Karena itulah untuk mempermudah pengenalan dan pemahaman orang Jawa terhadap ajaran Katolik, Schmutzer menyelipkan beberapa unsur budaya Jawa yang sekiranya
tidak bertentangan dengan ajaran Katolik (Soekiman, 2014;87). Candi merupakan
wujud kebudayaan Jawa yang monumental dan mudah dikenali orang. Candi yang pada masa silam adalah tempat
suci umat agama Hindu-Buddha, oleh Schmutzer dijadikan sebagai sarana ibadah
umat agama Katolik.
Rancangan Candi HKTY yan dibuat oleh Julius Schmutzer. (Sumber : Europanisme of Katholiksme) |
Suasana pada upacara pemberkatan candi HKTY pada 26 Desember 1927 (sumber ; Sint Claverbond 1928). |
Suasana pada upacara peresmian candi HKTY pada 10 Februari 1930 (sumber : Sint Claverbond 1930). |
Pada 26 Desember 1927, diadakan upacara pemberkatan monumen yang dipimpin oleh Mgr. A. van Velsen. Bahan untuk pembangunan candi dipersiapkan berbulan-bulan sebelumnya untuk disusun menjadi landasan candi.

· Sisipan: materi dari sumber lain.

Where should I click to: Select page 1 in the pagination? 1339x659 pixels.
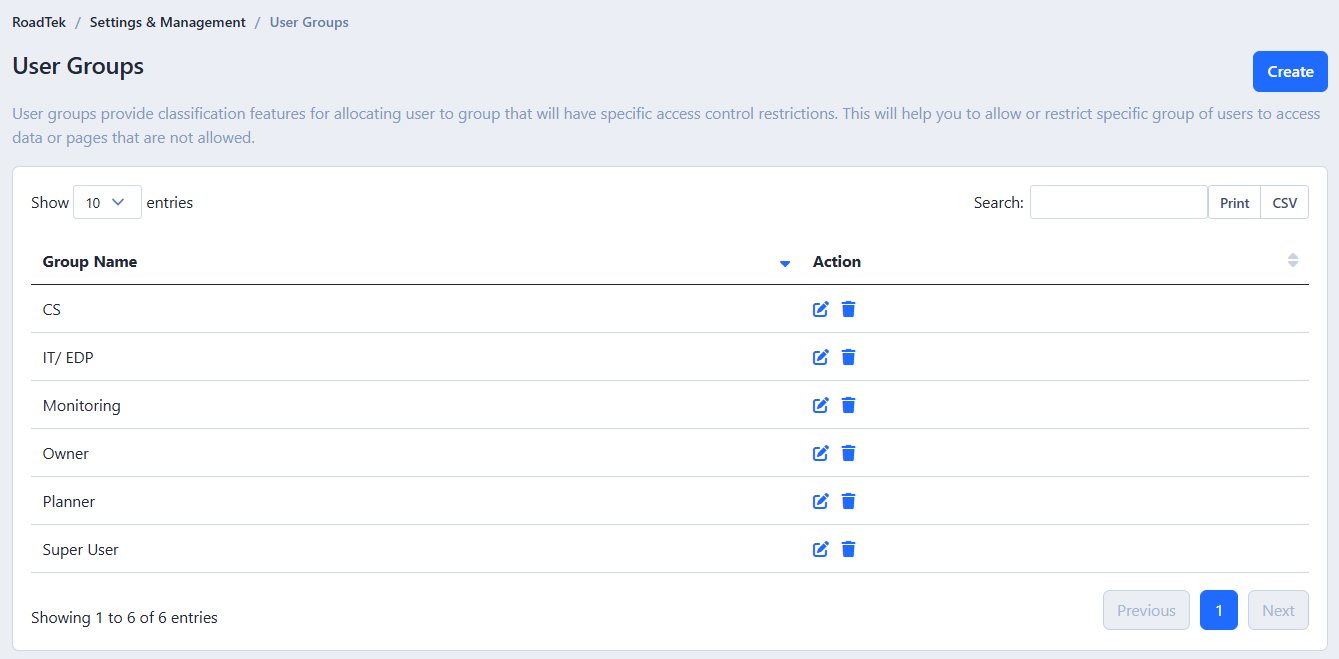click(1218, 610)
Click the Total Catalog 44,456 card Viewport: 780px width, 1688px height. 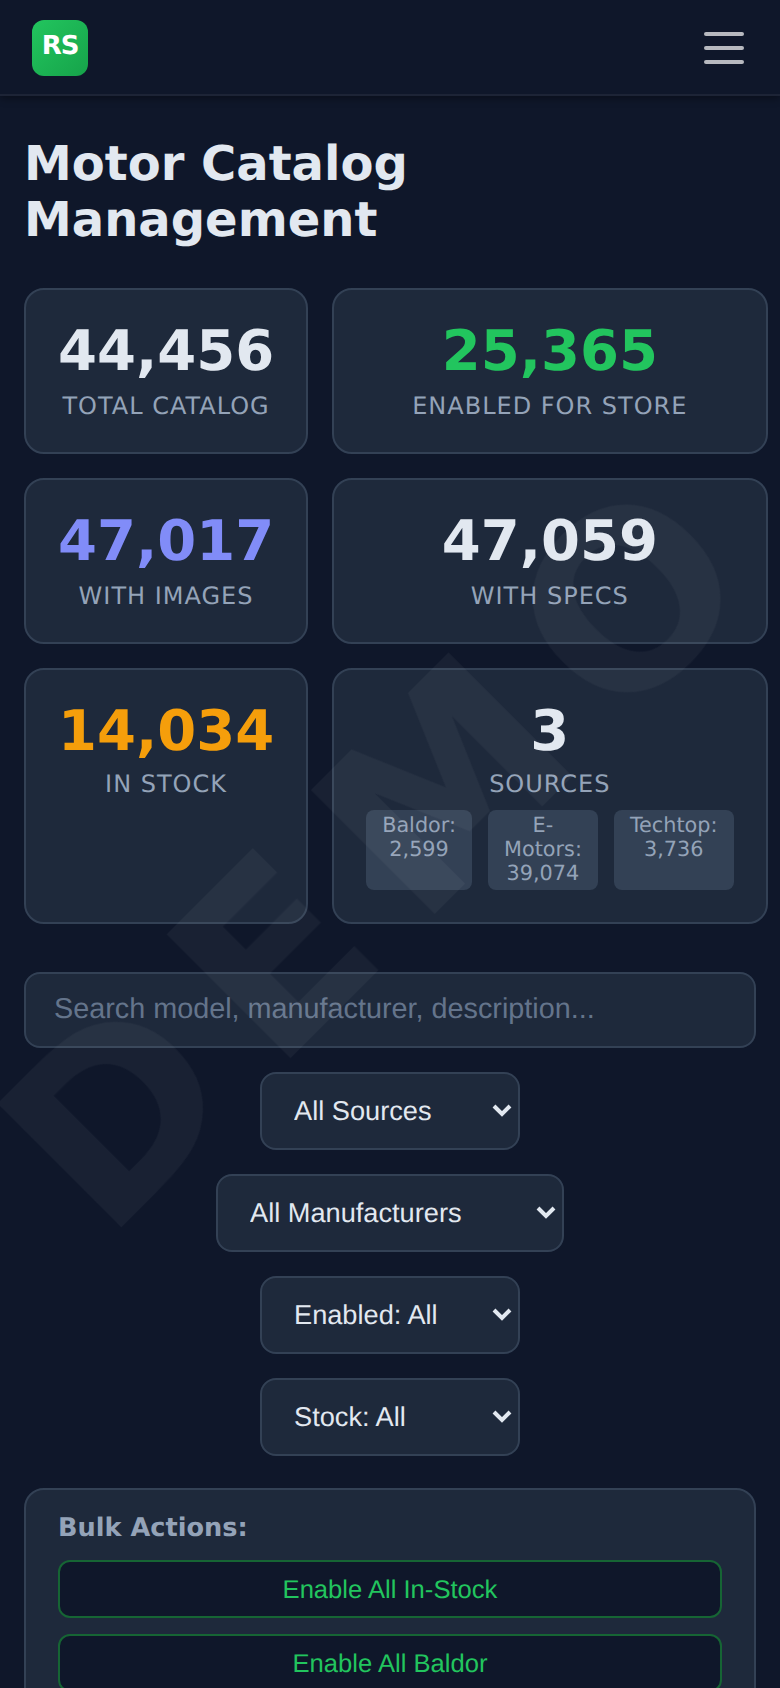click(166, 371)
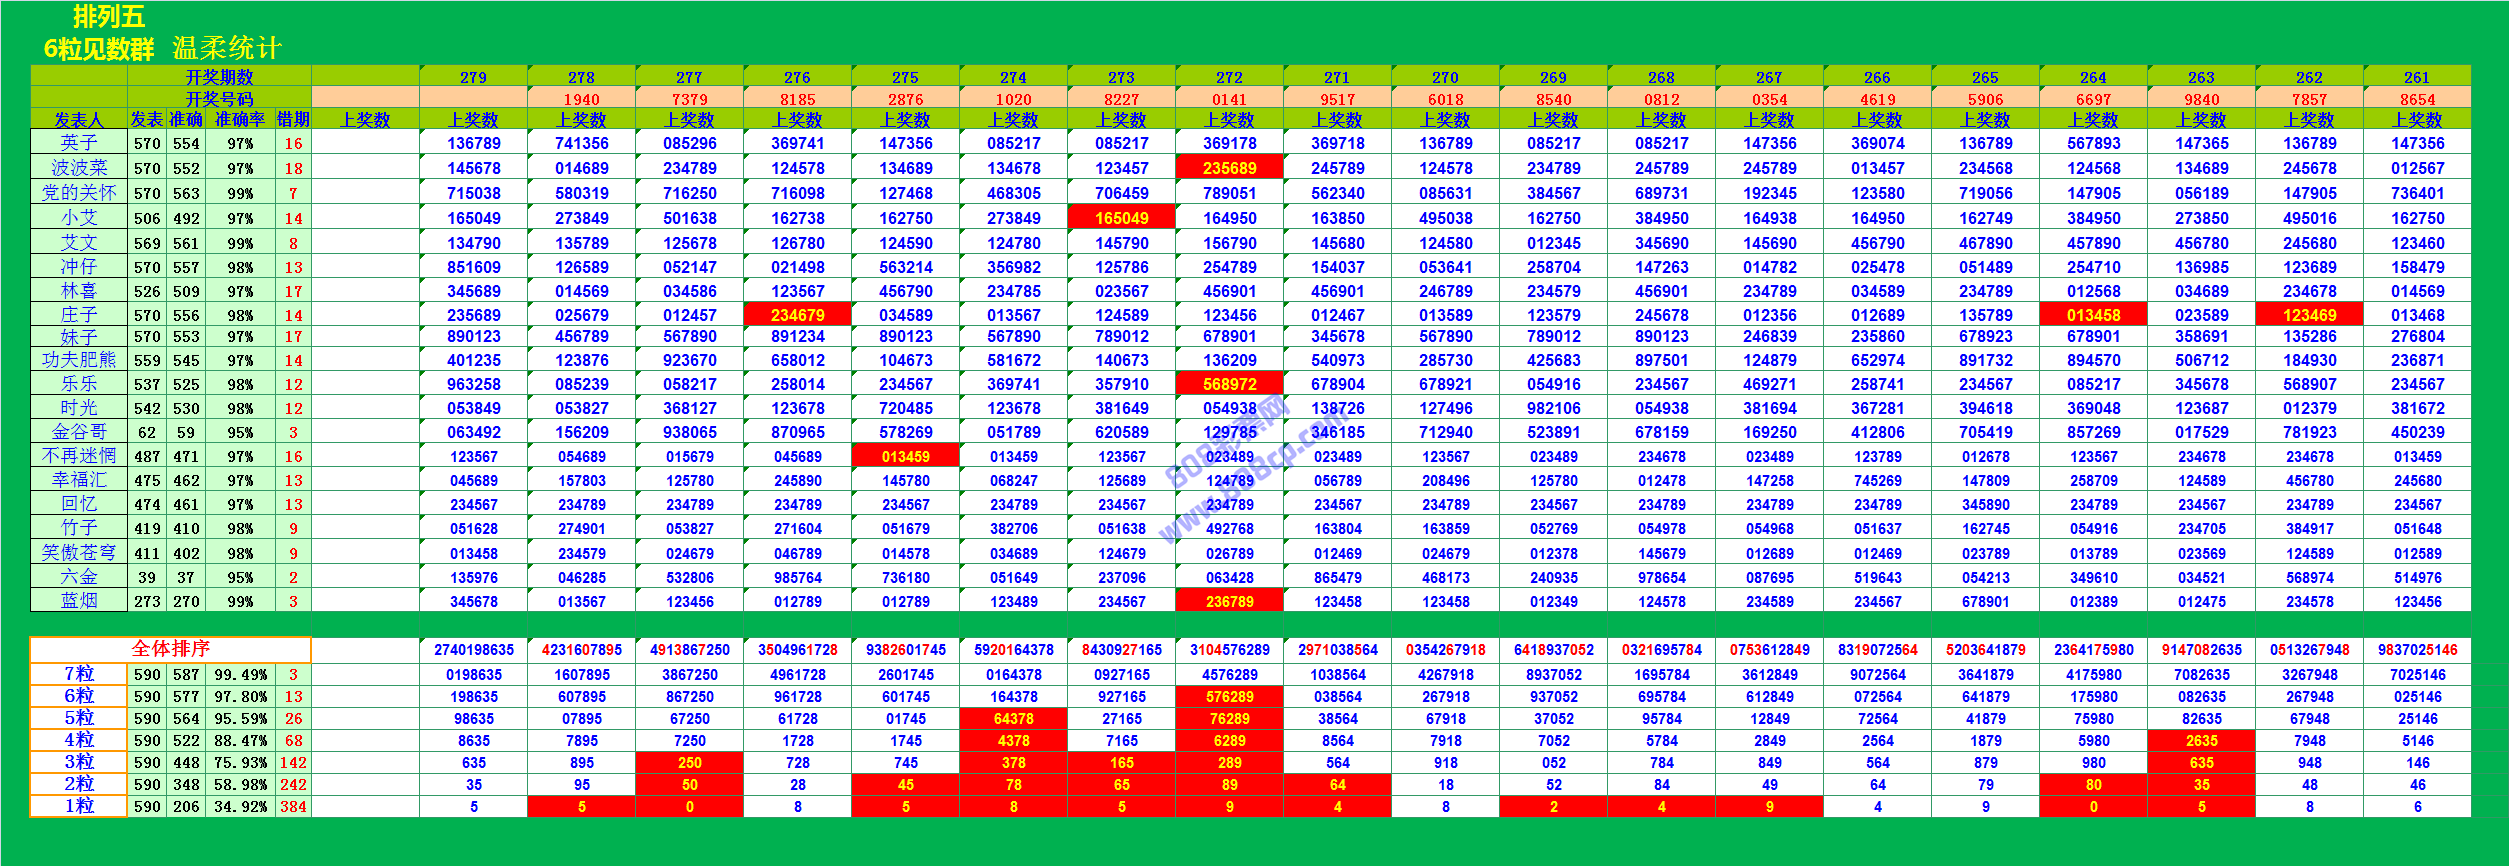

Pengerjaanya tampak begitu halus dan tanpa cacat. Pada kesempatan tersebut, sebuah lempengan tembaga
yang berbunyi “Bila candi ini hancur, Kristus Raja tetap selamanya di
Ganjuran” ditanamkan di dalam sumur peripih. Bersamaan dengan lempengan tersebut, ditanamkan pula arca Yesus buatan pematung bernama Iko yang ditampilkan duduk di atas tahta dan berbusana layaknya raja Jawa di masa silam. Sebagai elemen penting dari ikonografi Hati Kudus Tuhan Yesus, terdapat atribut ikonografi hati menyala di dada arca (Van Rijckvorsel, 1928 ; 130-137). Setelah pembangunannya selesai, monumen candi tersebut kemudian diresmikan pada 11 Februari 1930. Di dalam relung candi, ditempatkan arca Yesus yang serupa dengan arca yang ditanamkan pada tahun 1927 namun dengan ukuran yang lebih besar. Secara
tidak langsung, upaya yang dilakukan Schmutzer tersebut telah memberi nafas baru pada
kebudayaan Jawa.
Patung Hati Kudus Tuhan Yesus, replika dari patung yang dibuat oleh pematung Iko. |
Adegan penyaliban Yesus yang dibuat seperti relief candi dari masa Mataram Kuna. |
Schmutzer bersaudara tidak selamanya hidup bersama di Ganjuran.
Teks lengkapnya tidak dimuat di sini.